* Required work: In the paper on strained Mn doped Bi₂Se₃, how would you put this sentence into French: "This work provides a new route to realize high-temperature QAHE and paves the way towards novel quantum electronic device applications."

Strain-modulated ferromagnetism and band gap of Mn doped Bi₂Se₃

Abstract

The quantized anomalous Hall effect (QAHE) have been theoretically predicted and experimentally confirmed in magnetic topological insulators (TI), but dissipative channels resulted by small-size band gap and weak ferromagnetism make QAHE be measured only at extremely low temperature (<0.1 K). Through density functional theory calculations, we systemically study of the magnetic properties and electronic structures of Mn doped Bi₂Se₃ with in-plane and out-of-plane strains. It is found that out-of-plane tensile strain not only improve ferromagnetism, but also enlarge Dirac-mass gap (up to 65.6 meV under 6% strain, which is higher than the thermal motion energy at room temperature ~26 meV) in the Mn doped Bi₂Se₃. Furthermore, the underlying mechanisms of these tunable properties are also discussed. This work provides a new route to realize high-temperature QAHE and paves the way towards novel quantum electronic device applications.

Introduction

Topological insulators (TIs) have attracted tremendous attention because of its robust surface states, which are protected by time-reversal symmetry (TRS) and induced by strong spin-orbit coupling (SOC)^{1,2,3,4,5,6,7,8}. In particular, there is great interest in the effect of magnetic doping, which is considered to be an efficient way to open an energy gap in the Dirac cone by breaking TRS^9,10,11, resulting in the emergence of massive Dirac fermions. This gap is expected to give rise to many interesting phenomena, such as Majorana fermion¹², topological magnetoelectric effect¹³. Especially in a TI thin film, ferromagnetic order can also be established, which potentially could realize the quantum anomalous Hall state (QAHE)^14,15.

[Data extracted from a collection]
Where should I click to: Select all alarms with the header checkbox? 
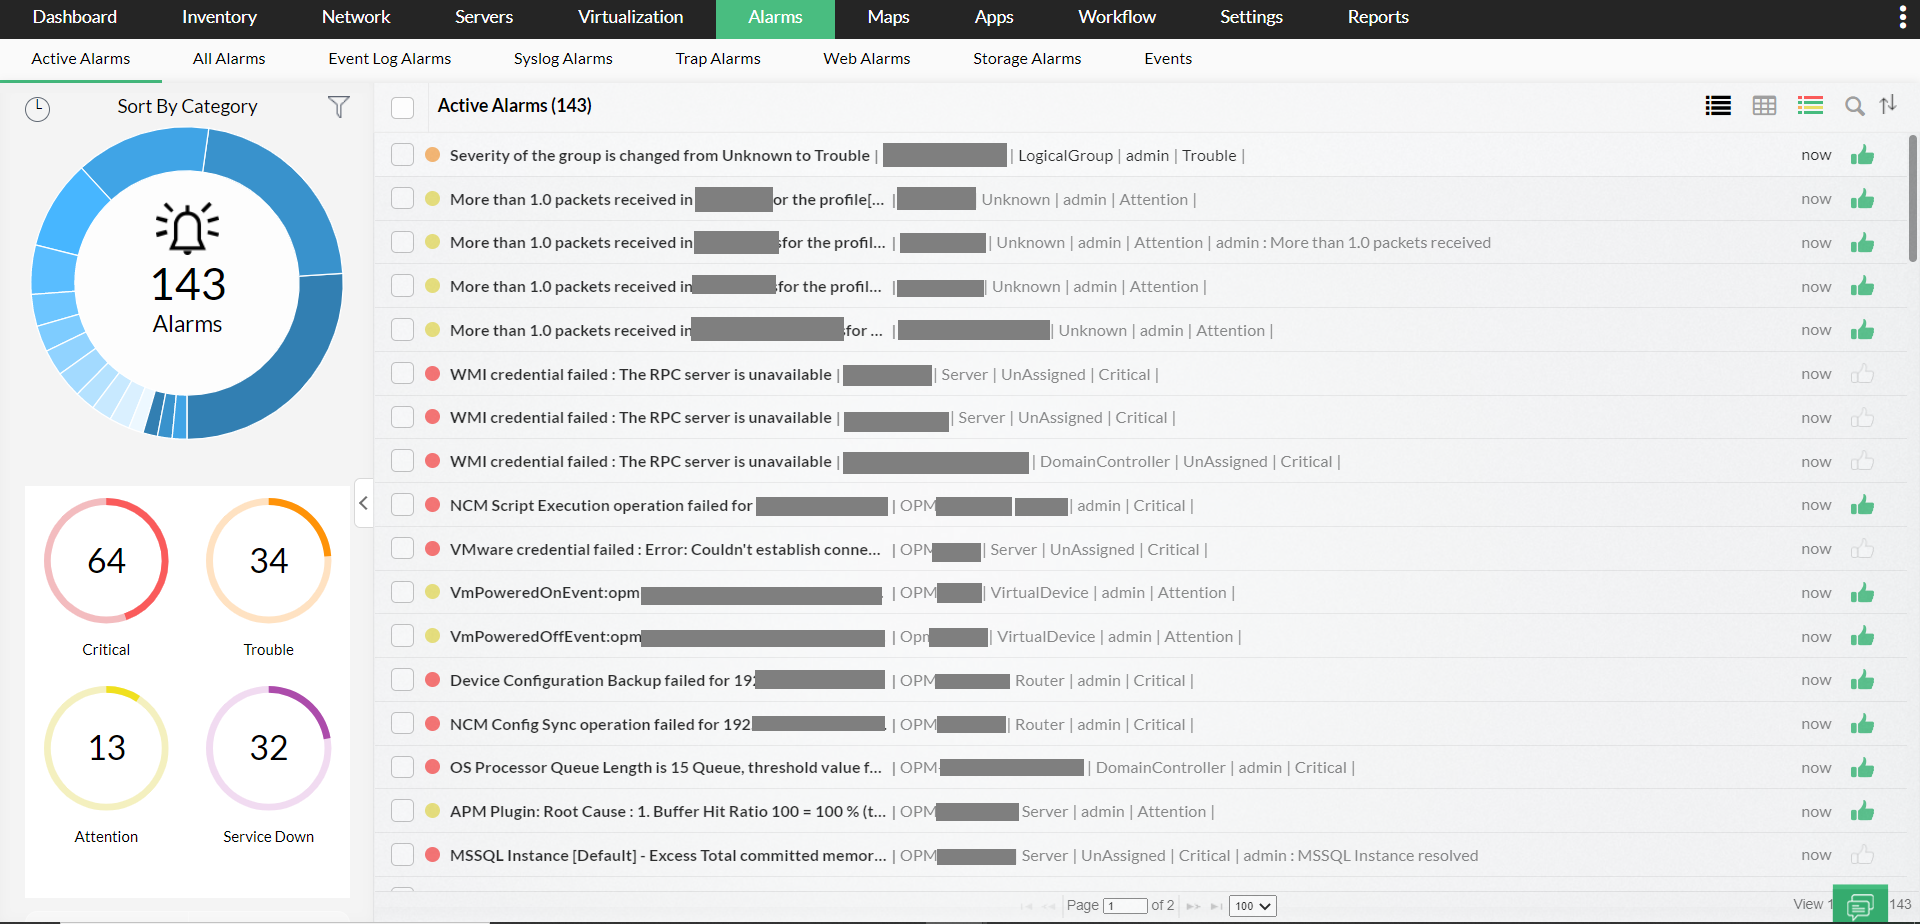click(x=402, y=106)
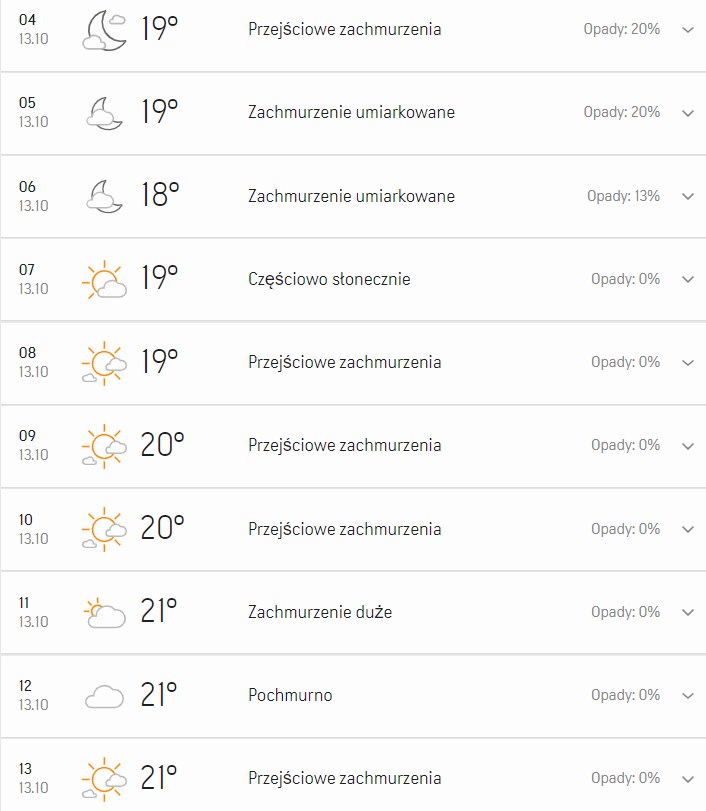Click the weather icon for hour 13
706x811 pixels.
(104, 779)
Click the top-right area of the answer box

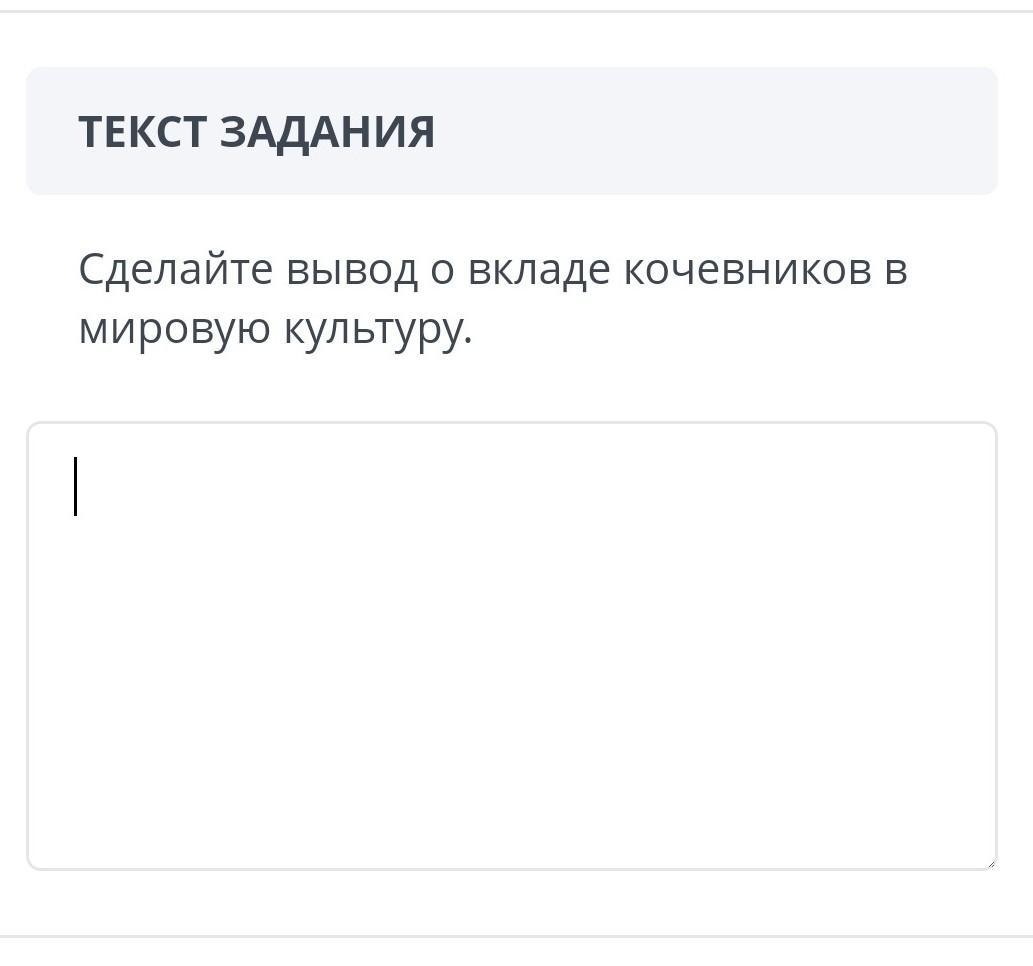pos(922,461)
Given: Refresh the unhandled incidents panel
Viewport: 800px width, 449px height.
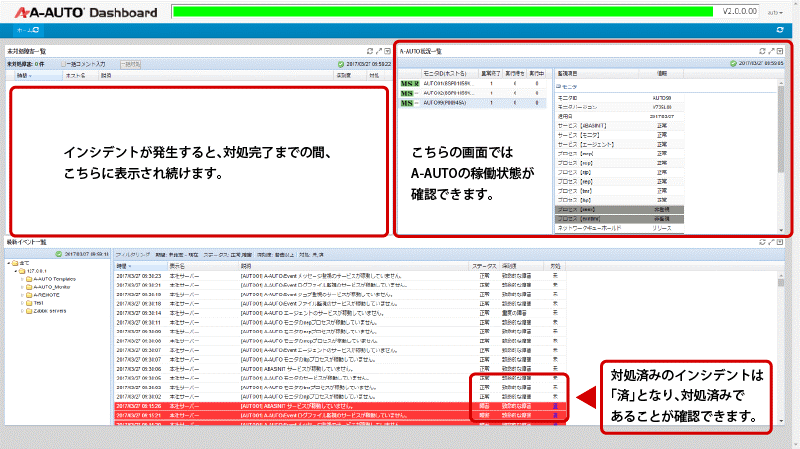Looking at the screenshot, I should click(x=370, y=51).
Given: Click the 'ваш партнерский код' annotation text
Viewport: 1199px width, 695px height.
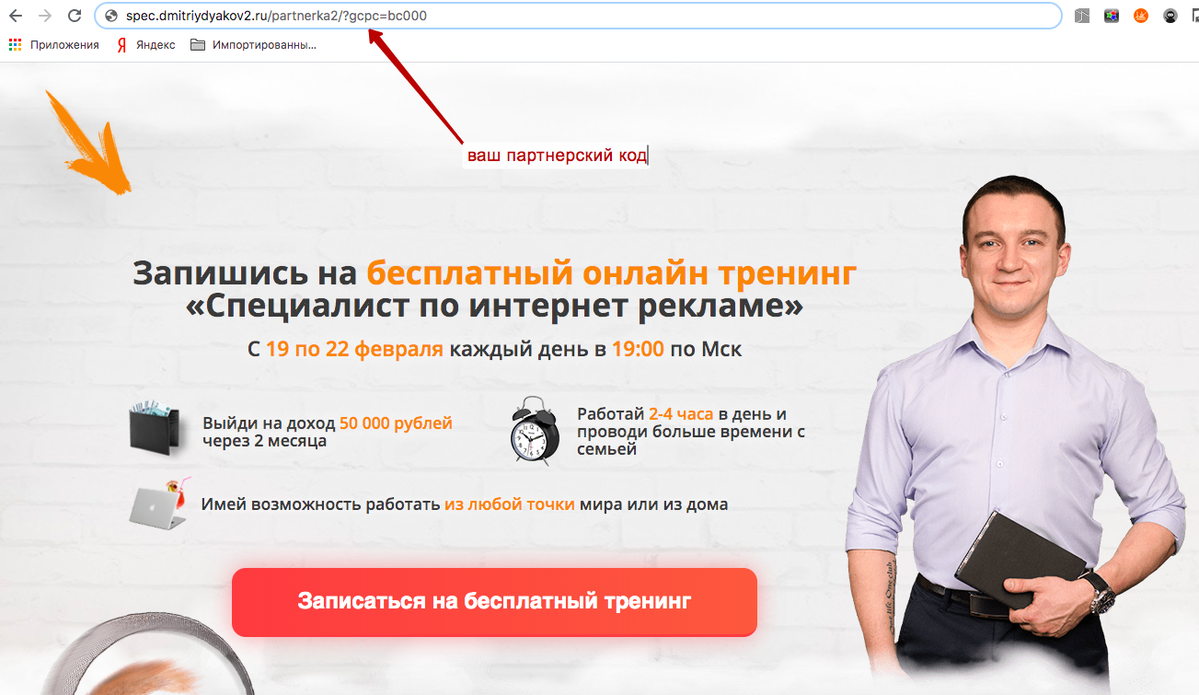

* The solution: Ce travail offre une nouvelle voie pour réaliser le QAHE à haute température et prépare le terrain pour de nouvelles applications de dispositifs électroniques quantiques.